À contre-pied de ce que le titre français laisserait présager, Troublez-moi ce soir n’a rien du marivaudage léger entièrement dédié à la plantureuse Marilyn Monroe. Supervisé par un réalisateur qui n’est pas vraiment passé à la postérité, le film ne brille pas pour l’inventivité de sa mise en scène mais reste pourtant une véritable curiosité : avec ce premier grand rôle, l’icône glamour dévoile une facette méconnue de son jeu d’actrice.
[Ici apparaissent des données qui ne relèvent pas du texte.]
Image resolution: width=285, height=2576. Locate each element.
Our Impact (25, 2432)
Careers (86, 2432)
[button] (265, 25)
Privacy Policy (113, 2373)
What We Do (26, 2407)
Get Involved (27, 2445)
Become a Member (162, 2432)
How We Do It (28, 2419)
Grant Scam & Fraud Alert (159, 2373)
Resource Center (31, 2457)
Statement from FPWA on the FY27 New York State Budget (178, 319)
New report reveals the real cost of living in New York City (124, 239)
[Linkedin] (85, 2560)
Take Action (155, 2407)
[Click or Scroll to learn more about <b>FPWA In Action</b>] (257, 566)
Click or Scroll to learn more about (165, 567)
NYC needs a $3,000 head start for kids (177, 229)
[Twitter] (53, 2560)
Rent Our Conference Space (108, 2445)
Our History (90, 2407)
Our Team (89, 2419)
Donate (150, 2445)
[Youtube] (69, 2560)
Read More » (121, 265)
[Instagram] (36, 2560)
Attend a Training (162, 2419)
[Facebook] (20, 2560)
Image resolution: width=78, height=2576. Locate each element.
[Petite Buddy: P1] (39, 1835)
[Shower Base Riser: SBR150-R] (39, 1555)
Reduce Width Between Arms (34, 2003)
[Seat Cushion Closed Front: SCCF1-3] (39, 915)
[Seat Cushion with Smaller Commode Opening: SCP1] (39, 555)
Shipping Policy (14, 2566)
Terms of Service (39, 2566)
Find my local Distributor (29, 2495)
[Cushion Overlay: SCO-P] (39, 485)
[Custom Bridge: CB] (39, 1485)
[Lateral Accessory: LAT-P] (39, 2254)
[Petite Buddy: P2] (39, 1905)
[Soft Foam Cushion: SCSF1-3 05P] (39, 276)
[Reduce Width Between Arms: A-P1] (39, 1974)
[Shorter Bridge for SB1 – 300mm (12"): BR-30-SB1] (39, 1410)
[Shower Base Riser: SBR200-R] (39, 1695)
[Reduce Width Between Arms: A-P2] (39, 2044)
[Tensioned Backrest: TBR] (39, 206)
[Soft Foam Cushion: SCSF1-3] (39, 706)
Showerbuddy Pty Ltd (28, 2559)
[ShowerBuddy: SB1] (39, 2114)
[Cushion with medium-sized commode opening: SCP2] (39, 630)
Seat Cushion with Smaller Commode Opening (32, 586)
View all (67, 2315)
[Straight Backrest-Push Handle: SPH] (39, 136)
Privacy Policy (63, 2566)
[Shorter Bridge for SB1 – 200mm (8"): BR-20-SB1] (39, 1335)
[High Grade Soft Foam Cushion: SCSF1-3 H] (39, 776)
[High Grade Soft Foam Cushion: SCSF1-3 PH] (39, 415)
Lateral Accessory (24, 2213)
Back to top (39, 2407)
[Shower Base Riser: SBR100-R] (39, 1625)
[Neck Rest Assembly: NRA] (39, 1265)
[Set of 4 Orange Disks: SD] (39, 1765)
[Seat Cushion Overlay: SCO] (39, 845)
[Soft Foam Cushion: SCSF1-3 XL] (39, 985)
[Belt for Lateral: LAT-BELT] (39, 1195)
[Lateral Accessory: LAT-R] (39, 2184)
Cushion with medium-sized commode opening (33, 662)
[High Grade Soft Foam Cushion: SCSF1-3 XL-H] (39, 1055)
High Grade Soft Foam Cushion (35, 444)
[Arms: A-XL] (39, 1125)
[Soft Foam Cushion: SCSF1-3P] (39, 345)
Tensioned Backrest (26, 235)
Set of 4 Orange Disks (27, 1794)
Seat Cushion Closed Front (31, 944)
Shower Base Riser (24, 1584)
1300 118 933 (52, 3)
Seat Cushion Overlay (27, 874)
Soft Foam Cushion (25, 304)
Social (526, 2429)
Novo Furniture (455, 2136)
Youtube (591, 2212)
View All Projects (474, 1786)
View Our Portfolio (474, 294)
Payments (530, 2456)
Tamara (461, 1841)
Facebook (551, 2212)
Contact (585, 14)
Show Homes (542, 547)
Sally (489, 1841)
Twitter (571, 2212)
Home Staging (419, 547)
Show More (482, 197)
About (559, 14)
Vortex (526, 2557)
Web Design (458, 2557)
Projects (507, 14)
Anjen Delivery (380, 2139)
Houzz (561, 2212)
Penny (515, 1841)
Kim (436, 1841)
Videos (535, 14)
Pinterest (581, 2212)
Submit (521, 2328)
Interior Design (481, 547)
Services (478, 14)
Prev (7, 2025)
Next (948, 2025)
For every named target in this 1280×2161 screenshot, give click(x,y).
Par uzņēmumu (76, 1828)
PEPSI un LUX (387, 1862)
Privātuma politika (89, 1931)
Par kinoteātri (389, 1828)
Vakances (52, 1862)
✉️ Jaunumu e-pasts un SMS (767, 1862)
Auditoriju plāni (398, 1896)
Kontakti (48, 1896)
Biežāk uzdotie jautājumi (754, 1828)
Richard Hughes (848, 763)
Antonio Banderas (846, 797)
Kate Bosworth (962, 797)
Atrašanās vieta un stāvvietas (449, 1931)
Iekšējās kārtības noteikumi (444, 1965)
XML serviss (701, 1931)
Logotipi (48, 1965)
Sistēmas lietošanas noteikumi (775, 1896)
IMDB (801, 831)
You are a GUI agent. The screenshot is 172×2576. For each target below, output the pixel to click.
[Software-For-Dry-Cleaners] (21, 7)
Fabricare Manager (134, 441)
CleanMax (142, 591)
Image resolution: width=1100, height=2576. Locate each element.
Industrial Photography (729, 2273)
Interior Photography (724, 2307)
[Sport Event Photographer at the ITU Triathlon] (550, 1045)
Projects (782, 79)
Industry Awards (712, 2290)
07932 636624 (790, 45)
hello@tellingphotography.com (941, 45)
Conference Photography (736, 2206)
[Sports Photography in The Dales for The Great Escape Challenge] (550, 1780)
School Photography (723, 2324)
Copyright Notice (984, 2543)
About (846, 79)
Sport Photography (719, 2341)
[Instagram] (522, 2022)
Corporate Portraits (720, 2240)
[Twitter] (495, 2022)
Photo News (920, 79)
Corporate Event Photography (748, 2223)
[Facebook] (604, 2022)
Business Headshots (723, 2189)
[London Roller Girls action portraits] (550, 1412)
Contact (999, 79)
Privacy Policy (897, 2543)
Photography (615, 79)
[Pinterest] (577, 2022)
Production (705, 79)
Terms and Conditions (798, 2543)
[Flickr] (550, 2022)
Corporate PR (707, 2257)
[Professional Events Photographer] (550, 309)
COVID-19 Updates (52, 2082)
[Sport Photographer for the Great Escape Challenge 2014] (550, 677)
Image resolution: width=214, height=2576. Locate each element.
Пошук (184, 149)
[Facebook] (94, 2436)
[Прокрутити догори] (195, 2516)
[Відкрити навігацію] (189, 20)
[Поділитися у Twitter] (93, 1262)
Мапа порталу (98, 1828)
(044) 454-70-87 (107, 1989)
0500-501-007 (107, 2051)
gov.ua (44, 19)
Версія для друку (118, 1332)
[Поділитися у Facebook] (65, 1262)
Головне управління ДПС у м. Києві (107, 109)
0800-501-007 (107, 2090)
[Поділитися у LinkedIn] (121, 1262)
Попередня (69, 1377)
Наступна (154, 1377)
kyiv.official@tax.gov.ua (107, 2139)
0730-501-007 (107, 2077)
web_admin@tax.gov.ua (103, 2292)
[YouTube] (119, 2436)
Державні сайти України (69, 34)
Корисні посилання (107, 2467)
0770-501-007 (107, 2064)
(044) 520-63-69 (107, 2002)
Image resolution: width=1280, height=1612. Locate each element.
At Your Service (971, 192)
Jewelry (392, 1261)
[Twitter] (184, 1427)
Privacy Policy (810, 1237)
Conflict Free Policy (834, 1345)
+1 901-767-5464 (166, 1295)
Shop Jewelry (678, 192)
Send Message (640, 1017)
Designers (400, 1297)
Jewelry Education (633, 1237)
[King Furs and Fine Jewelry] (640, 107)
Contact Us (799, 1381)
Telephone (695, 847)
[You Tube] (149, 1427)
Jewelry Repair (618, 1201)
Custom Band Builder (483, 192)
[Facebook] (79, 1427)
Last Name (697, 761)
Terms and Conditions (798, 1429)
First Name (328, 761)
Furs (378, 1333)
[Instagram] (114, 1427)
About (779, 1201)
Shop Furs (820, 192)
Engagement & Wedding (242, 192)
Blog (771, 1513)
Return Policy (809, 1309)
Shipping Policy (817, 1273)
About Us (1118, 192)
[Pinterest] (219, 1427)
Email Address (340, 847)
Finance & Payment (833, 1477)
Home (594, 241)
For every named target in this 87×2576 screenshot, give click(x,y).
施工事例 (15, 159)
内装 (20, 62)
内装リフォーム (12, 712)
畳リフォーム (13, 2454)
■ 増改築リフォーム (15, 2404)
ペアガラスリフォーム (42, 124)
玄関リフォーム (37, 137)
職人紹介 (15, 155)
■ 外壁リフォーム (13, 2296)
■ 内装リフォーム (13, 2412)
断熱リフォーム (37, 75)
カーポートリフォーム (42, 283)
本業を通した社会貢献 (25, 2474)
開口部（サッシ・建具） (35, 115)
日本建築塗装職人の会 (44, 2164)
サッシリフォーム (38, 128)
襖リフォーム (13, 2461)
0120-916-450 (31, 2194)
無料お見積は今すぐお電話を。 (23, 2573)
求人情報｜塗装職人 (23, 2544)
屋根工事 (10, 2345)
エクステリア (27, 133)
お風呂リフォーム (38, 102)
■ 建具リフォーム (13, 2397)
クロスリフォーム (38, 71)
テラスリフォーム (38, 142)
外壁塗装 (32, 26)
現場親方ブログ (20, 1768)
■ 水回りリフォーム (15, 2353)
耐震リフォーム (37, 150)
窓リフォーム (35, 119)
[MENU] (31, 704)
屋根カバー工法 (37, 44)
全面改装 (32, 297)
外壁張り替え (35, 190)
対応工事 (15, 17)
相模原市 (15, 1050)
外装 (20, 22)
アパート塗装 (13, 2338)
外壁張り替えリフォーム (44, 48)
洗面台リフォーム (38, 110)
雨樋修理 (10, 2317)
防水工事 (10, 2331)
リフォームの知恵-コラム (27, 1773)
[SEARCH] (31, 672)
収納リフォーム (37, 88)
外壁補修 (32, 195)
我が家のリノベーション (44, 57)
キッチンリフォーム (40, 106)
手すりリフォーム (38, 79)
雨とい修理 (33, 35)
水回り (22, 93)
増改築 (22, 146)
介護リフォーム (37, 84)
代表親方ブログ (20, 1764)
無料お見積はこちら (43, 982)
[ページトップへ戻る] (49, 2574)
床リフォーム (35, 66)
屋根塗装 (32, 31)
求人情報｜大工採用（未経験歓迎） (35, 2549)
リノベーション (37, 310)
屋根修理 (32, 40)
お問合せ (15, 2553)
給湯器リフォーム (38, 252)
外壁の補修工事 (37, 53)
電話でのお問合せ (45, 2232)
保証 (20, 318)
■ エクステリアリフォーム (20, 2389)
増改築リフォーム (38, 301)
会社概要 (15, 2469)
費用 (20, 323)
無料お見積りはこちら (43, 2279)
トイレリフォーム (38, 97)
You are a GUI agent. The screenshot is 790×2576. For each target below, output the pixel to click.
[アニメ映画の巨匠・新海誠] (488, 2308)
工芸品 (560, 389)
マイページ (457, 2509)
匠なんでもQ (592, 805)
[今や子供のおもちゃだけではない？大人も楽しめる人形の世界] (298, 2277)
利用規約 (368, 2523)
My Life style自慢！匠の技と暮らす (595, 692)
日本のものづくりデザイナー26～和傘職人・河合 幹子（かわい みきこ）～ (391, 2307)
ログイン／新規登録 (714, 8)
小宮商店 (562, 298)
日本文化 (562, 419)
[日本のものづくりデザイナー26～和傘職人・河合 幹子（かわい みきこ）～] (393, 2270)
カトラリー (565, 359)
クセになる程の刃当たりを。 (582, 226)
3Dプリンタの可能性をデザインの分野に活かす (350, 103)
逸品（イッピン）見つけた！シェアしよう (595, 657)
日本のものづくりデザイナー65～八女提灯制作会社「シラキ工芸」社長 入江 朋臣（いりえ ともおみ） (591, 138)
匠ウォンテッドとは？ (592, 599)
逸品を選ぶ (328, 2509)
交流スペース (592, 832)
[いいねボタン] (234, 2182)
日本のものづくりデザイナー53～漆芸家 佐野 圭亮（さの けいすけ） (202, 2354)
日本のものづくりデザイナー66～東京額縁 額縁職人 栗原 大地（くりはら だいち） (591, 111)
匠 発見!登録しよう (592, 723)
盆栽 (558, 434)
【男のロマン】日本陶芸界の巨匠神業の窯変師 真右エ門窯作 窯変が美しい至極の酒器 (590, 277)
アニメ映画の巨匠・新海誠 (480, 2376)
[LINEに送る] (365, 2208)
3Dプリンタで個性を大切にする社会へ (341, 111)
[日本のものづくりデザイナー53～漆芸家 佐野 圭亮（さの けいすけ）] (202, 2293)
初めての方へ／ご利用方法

En 1952, Marilyn Monroe, qui commence déjà à se faire un petit nom à Hollywood grâce à quelques apparitions remarquées dans les grands films de l’époque (Eve de Mankiewicz, Quand la ville dort de Huston) est alors sous contrat avec la Fox qui cherche à lui offrir son premier grand rôle. Un an avant sa composition légendaire dans Niagara, la jeune actrice a l’habitude de jouer les ingénues (Les hommes préfèrent les blondes, Chérie, je me sens rajeunir, tous deux signés par le génial Hawks) et ne se voit pas confier de rôle sérieux à hauteur de son potentiel dramatique. C’est probablement pour répondre à ce manque que l’actrice de vingt-six ans est embarquée sur le tournage de Troublez-moi ce soir, étrange pièce filmée dans laquelle elle incarne une jeune femme totalement borderline qui se voit confier – on a bien du mal à comprendre pourquoi – la garde d’une gamine logeant avec ses parents dans un hôtel de luxe. L’intervention d’un dragueur indélicat (Richard Widmark) va raviver un certain nombre de traumas (la perte d’un fiancé dans le Pacifique) et faire basculer la jeune femme dans les tréfonds de sa mélancolie.
Le mythe Monroe n’est pas encore en place et pourtant, le réalisateur retarde habilement l’arrivée de la star dans le film. D’abord centré sur la liaison houleuse entre Widmark et sa compagne (première apparition renversante d’Anne Bancroft), Troublez-moi ce soir laisse peu d’idées sur la place à prendre pour la célèbre actrice. Et pourtant, au bout de quelques minutes, la voici qui pénètre dans le hall de l’hôtel, quintessence précoce d’une évanescence inaccessible qui n’aura de cesse de nourrir la légende. Son entrée va rapidement bouleverser la hiérarchisation de personnages et laisser se disséminer un mal insondable là où ne règnent qu’ordre et glamour. Ce fut un vrai pari de confier ce rôle à Marilyn Monroe et force est de reconnaître que l’actrice embrasse les travers de son personnage avec une empathie qui le sauve de la caricature. Les désordres psychologiques ont le vent en poupe à Hollywood depuis la démocratisation de la psychanalyse, et le film ne rechigne pas à exhiber des symboles un brin démonstratifs sur la nature psychotique de son héroïne (poignets bardés de cicatrices, gestes brusques). À cela s’ajoutent quelques lourdeurs scénaristiques qui peinent à rendre cette histoire vraiment crédible, la faute à une écriture parfois un peu grossière qui ne permet pas à tous les personnages de laisser éclore leur potentiel (la petite fille gardée, par exemple).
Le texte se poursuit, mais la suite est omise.